■ PROBLEM
Rewrite, line for line, the part of the records that opens with the line containing "Select the Pólko place name" and closes with the line containing "click(x=146, y=207)", adding 50 to every coordinate in the answers and keeping all other text unchanged. Leave the pictures out and give only that part.

↓

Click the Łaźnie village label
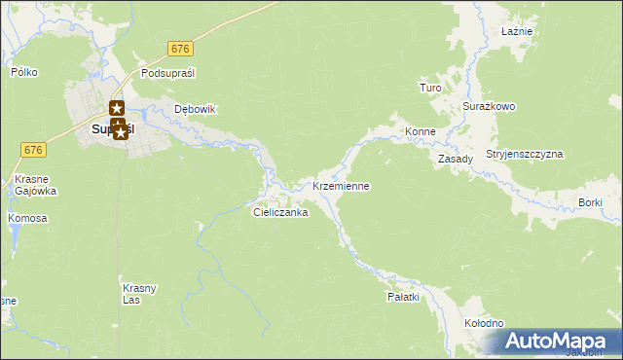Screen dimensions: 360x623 coord(516,32)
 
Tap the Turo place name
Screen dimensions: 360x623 coord(430,89)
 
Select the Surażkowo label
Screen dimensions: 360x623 coord(489,106)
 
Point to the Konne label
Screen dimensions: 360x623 coord(420,131)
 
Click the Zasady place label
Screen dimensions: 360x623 coord(455,159)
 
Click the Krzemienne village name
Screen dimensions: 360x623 coord(341,185)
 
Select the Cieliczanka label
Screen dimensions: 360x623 coord(280,211)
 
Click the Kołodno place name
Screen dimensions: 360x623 coord(483,323)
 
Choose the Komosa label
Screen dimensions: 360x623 coord(27,218)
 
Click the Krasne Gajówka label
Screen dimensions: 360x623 coord(35,186)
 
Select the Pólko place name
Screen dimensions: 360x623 coord(23,72)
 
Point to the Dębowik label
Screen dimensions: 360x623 coord(194,109)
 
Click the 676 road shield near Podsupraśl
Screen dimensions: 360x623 coord(179,49)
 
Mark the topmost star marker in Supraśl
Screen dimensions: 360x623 coord(118,109)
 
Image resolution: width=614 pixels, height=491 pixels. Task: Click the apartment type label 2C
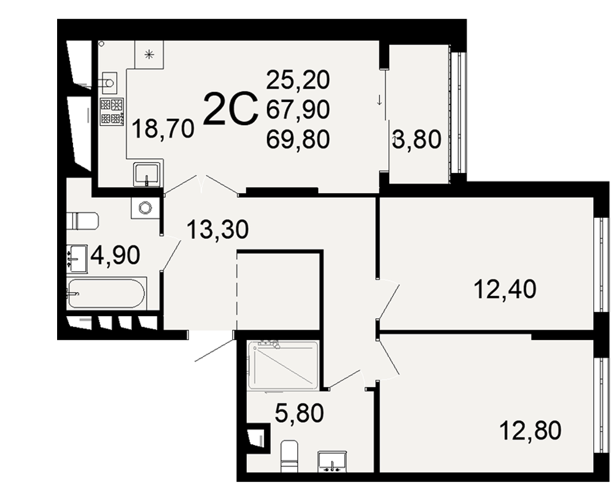click(x=231, y=109)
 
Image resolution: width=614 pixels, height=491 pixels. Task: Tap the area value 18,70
click(x=163, y=129)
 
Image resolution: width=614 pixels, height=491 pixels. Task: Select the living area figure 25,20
click(x=298, y=80)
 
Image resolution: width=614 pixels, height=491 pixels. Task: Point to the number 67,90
click(x=298, y=109)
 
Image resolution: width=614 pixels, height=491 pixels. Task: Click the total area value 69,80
click(x=298, y=139)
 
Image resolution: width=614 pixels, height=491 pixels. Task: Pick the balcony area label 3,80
click(x=417, y=139)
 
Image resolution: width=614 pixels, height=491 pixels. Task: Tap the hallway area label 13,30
click(x=217, y=229)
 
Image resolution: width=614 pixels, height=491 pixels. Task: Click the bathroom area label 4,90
click(x=115, y=255)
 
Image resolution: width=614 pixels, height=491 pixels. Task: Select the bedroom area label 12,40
click(x=505, y=289)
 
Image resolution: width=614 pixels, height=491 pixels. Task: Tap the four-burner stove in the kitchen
click(x=112, y=112)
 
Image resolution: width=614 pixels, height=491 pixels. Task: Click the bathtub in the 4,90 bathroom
click(x=106, y=293)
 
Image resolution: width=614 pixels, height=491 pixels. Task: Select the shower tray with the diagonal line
click(x=283, y=365)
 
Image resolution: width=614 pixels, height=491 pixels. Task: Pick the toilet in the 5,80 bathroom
click(x=289, y=456)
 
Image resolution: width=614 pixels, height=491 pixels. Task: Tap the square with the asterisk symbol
click(x=149, y=55)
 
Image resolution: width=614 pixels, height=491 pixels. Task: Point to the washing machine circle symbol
click(x=146, y=207)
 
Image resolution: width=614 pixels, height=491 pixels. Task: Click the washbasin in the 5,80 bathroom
click(x=332, y=462)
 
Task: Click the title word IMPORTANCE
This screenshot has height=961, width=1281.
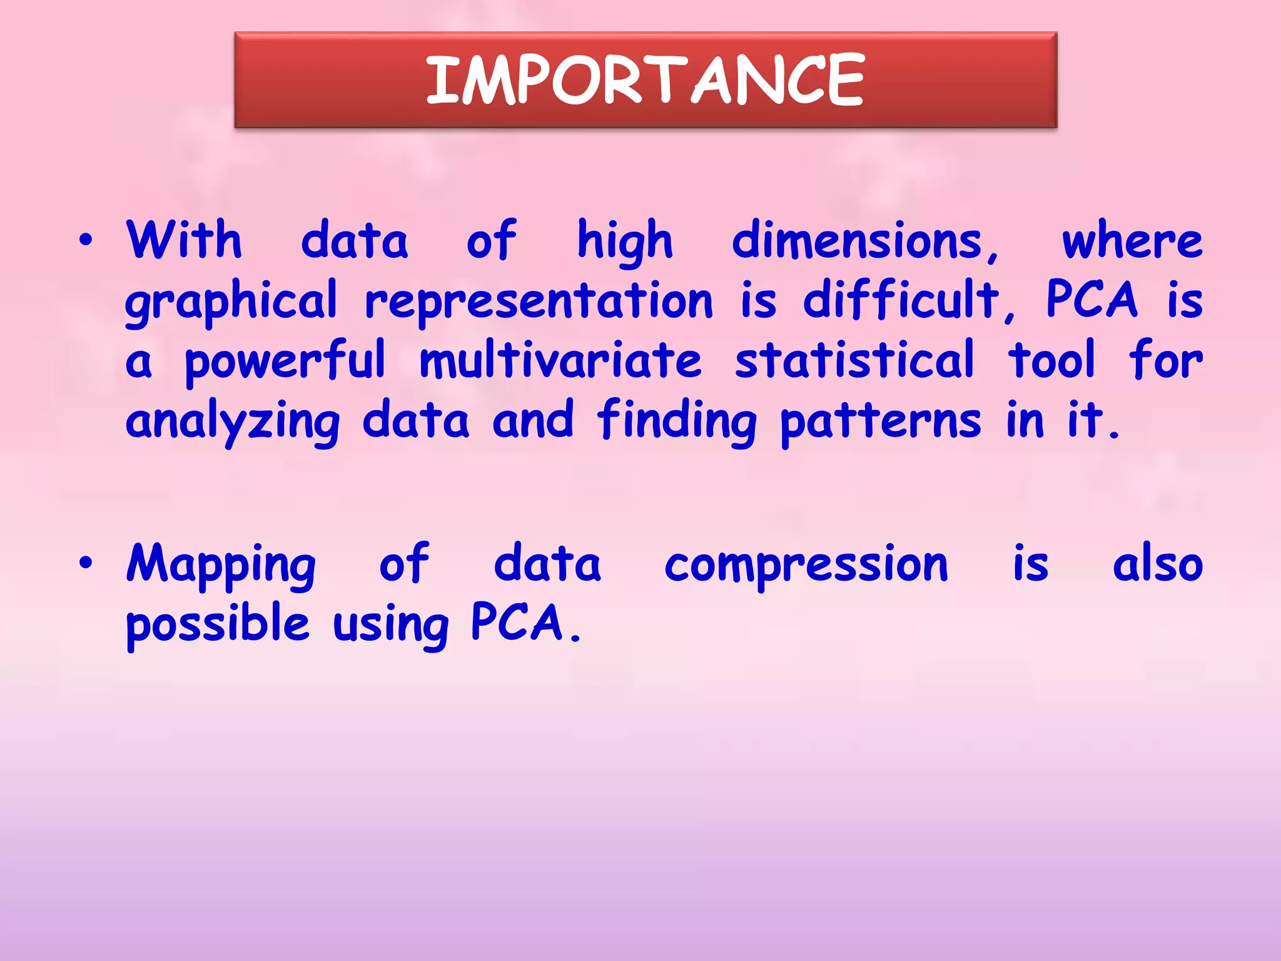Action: pyautogui.click(x=645, y=80)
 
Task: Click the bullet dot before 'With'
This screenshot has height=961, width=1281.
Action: pyautogui.click(x=86, y=240)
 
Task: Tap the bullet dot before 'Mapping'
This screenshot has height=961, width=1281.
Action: pyautogui.click(x=86, y=562)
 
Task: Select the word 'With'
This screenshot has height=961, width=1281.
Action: pyautogui.click(x=184, y=240)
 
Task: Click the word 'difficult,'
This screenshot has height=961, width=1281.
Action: pyautogui.click(x=910, y=300)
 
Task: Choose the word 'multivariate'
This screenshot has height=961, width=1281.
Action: pyautogui.click(x=560, y=360)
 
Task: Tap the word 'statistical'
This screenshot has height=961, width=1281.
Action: pyautogui.click(x=854, y=360)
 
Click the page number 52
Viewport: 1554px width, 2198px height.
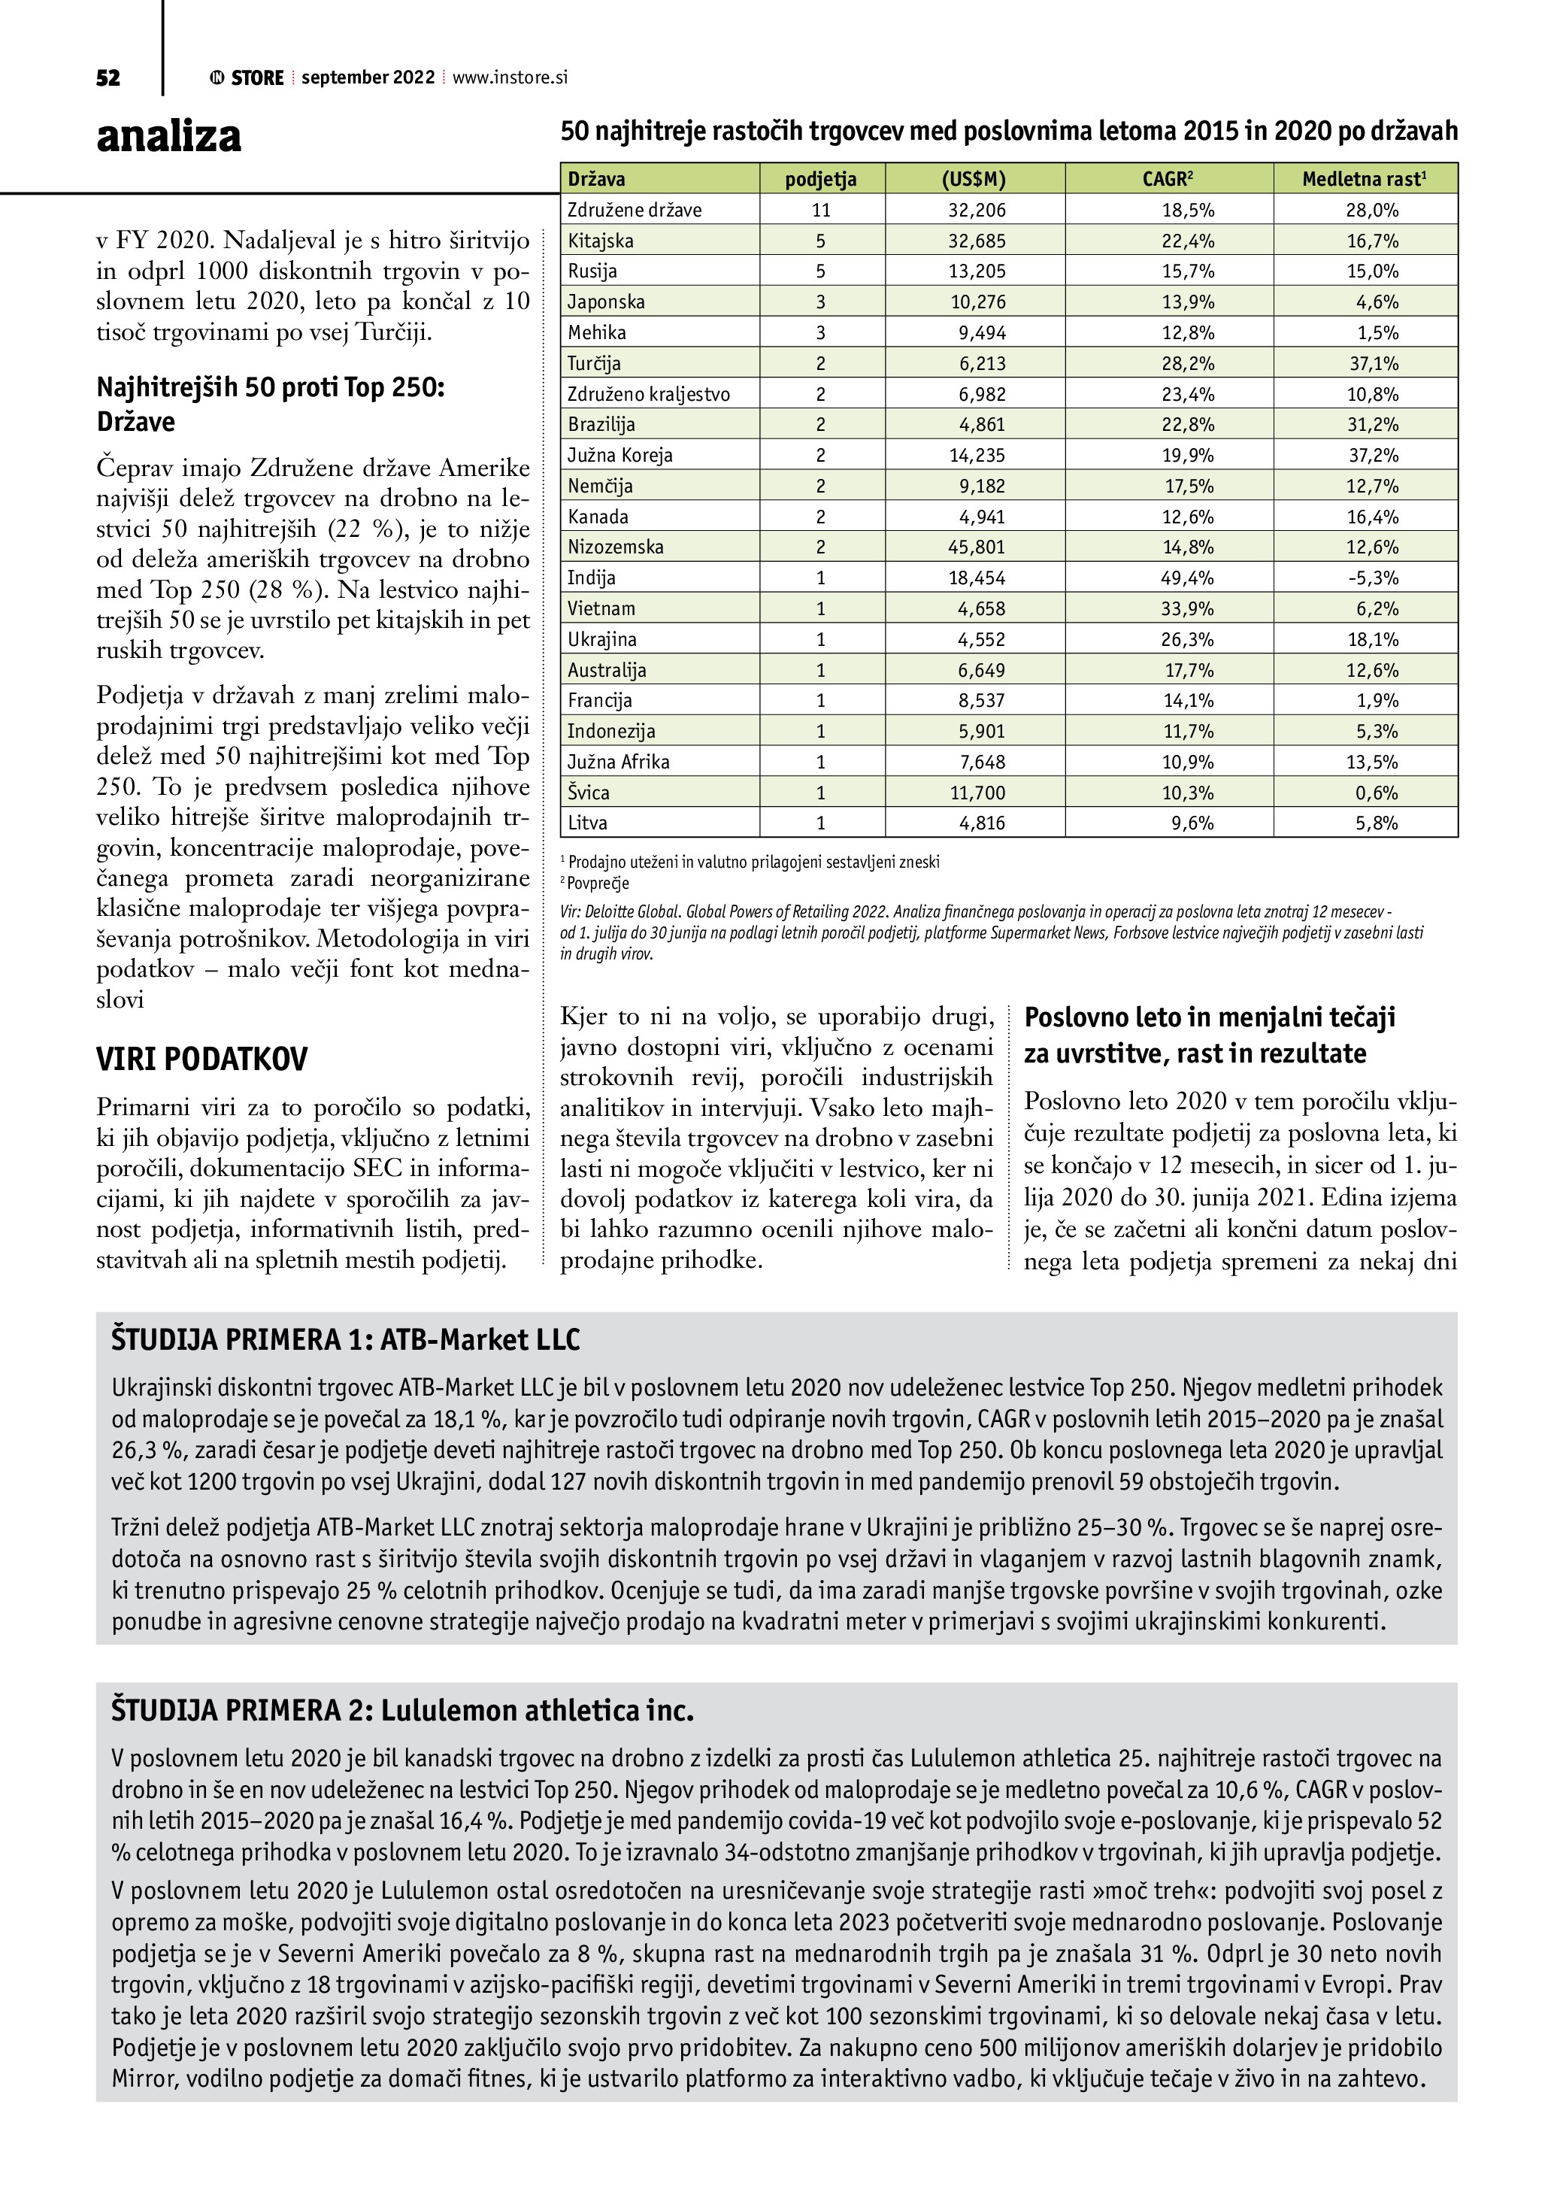click(x=108, y=78)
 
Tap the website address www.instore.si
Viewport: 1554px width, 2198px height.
click(x=509, y=78)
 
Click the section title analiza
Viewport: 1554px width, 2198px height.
click(x=168, y=136)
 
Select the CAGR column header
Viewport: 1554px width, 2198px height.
click(x=1168, y=179)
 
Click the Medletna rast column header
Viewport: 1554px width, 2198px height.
click(x=1365, y=179)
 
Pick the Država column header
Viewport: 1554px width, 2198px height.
click(x=596, y=179)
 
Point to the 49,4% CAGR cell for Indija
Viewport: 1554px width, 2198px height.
click(x=1188, y=578)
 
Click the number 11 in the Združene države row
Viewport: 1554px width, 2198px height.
click(x=821, y=211)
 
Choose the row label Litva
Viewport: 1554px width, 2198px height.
click(x=587, y=823)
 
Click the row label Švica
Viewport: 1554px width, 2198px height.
click(x=589, y=793)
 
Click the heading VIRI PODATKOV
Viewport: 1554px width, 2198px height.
click(x=202, y=1060)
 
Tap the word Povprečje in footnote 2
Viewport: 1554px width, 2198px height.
click(x=599, y=883)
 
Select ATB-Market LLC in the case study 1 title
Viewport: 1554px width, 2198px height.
click(x=480, y=1339)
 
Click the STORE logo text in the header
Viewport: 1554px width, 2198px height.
click(x=257, y=78)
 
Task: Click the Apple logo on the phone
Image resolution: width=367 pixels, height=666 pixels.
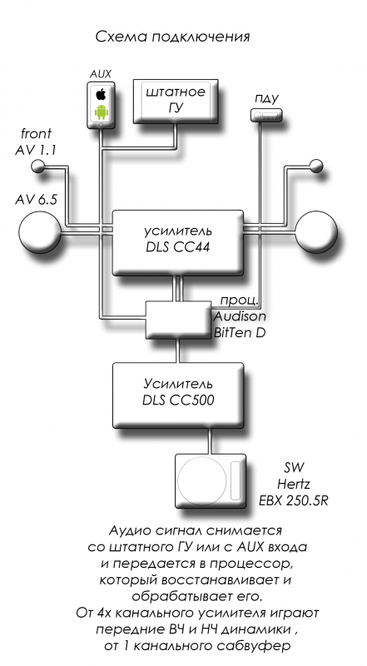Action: pos(101,93)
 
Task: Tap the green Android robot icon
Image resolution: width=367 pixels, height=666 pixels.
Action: pos(101,112)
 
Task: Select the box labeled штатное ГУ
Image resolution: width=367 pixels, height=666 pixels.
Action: pos(176,101)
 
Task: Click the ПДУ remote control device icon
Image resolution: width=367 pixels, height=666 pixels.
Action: pos(266,115)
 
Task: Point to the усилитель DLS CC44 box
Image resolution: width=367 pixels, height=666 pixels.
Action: pos(177,242)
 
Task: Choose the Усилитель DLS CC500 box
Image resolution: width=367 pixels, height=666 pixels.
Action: pos(178,395)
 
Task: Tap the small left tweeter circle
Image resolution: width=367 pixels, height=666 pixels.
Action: pos(38,166)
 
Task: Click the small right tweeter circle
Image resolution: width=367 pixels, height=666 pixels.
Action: pos(316,166)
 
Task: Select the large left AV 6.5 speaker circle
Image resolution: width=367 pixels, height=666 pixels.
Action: pos(40,231)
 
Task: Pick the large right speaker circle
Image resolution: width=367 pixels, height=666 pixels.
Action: pos(316,231)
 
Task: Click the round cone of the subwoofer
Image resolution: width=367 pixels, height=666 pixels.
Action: pos(201,481)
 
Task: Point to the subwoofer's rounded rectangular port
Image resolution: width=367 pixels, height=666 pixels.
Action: pos(236,481)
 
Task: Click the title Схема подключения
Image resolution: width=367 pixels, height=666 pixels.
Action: pos(172,37)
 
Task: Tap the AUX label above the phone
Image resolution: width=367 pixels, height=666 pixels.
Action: pos(101,74)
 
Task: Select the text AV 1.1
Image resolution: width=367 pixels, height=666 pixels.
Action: pos(36,151)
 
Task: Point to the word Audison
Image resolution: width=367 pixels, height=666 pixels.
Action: pos(240,316)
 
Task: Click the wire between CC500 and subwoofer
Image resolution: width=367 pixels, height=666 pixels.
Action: pos(209,441)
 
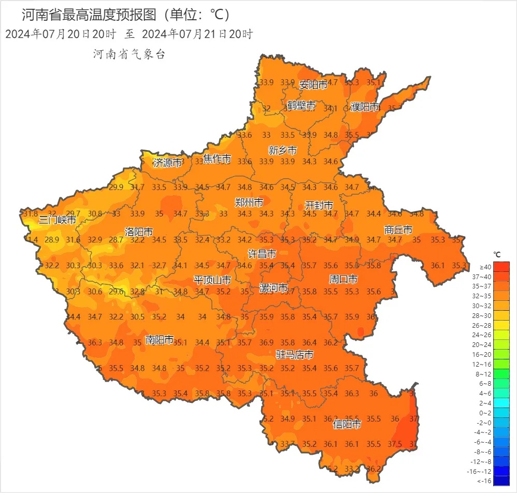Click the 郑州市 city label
click(249, 202)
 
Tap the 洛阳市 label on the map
click(139, 231)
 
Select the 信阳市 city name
click(347, 425)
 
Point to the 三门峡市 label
click(58, 220)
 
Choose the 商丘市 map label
click(398, 229)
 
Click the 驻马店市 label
click(294, 355)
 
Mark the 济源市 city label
click(167, 163)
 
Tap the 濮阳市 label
click(365, 107)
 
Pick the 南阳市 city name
click(160, 340)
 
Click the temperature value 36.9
click(266, 342)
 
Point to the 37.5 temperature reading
click(395, 444)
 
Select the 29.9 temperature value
click(116, 187)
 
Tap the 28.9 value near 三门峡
click(52, 240)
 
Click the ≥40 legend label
click(485, 267)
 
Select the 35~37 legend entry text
click(485, 286)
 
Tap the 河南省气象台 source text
click(129, 54)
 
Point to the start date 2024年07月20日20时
click(60, 34)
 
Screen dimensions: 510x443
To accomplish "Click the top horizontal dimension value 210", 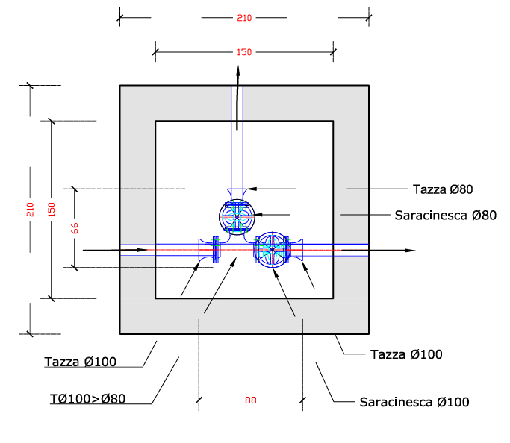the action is coord(244,18).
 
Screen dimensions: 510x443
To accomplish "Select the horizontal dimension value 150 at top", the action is coord(244,52).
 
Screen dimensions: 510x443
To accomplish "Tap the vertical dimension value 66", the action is coord(75,228).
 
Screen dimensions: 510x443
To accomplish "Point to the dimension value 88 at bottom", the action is coord(251,400).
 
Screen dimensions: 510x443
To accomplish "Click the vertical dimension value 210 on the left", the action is coord(30,210).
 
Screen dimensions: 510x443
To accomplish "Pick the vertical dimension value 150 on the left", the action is coord(52,210).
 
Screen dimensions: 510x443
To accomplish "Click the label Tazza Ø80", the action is coord(443,189).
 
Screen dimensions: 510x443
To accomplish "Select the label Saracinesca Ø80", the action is coord(446,215).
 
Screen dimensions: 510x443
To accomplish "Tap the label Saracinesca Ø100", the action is coord(414,402).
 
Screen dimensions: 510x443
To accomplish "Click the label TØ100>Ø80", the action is coord(88,398).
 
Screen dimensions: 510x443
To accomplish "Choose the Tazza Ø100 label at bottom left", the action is coord(81,362).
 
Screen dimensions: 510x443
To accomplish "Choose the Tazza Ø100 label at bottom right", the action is coord(406,354).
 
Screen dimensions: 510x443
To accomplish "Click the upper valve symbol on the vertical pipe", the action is coord(237,217).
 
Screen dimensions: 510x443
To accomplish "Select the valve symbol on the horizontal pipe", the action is coord(273,250).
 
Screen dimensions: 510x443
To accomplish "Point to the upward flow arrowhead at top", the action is coord(238,72).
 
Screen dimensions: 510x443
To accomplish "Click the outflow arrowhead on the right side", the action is coord(410,251).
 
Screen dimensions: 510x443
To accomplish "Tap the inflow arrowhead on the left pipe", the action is coord(142,250).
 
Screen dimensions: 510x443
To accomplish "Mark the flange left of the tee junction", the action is coord(216,249).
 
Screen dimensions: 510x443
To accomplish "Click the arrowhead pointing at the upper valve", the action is coord(258,215).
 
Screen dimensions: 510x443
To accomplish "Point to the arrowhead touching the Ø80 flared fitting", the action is coord(252,189).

↑

■ TASK ANSWER
Select the Pólko place name
Screen dimensions: 360x623 coord(73,122)
 
Point to the Dębowik label
Screen dimensions: 360x623 coord(244,159)
 
Click the 676 road shield near Podsupraśl
Screen dimensions: 360x623 coord(229,99)
 
Mark the topmost star marker in Supraśl
Screen dimensions: 360x623 coord(168,159)
 
Image resolution: width=614 pixels, height=491 pixels. Task: Click the apartment type label 2C
click(x=281, y=159)
 
Image resolution: width=614 pixels, height=491 pixels. Task: Tap the area value 18,70
click(x=213, y=179)
 
Image resolution: width=614 pixels, height=491 pixels. Task: Select the living area figure 25,20
click(x=348, y=130)
 
Image resolution: width=614 pixels, height=491 pixels. Task: Point to the number 67,90
click(x=348, y=159)
 
Image resolution: width=614 pixels, height=491 pixels. Task: Click the total area value 69,80
click(x=348, y=189)
 
Image resolution: width=614 pixels, height=491 pixels. Task: Pick the balcony area label 3,80
click(x=467, y=189)
 
Image resolution: width=614 pixels, height=491 pixels. Task: Tap the hallway area label 13,30
click(x=267, y=279)
 
Image resolution: width=614 pixels, height=491 pixels. Task: Click the bathroom area label 4,90
click(x=165, y=305)
 
Image resolution: width=614 pixels, height=491 pixels. Task: Select the bedroom area label 12,40
click(x=555, y=339)
 
Image resolution: width=614 pixels, height=491 pixels. Task: Tap the four-burner stove in the kitchen
click(x=162, y=162)
 
Image resolution: width=614 pixels, height=491 pixels. Task: Click the bathtub in the 4,90 bathroom
click(x=156, y=343)
 
Image resolution: width=614 pixels, height=491 pixels. Task: Select the shower tray with the diagonal line
click(x=333, y=415)
 
Image resolution: width=614 pixels, height=491 pixels. Task: Pick the toilet in the 5,80 bathroom
click(x=339, y=506)
 
Image resolution: width=614 pixels, height=491 pixels. Task: Tap the square with the asterisk symbol
click(x=199, y=105)
 
Image resolution: width=614 pixels, height=491 pixels. Task: Point to the washing machine circle symbol
click(x=196, y=257)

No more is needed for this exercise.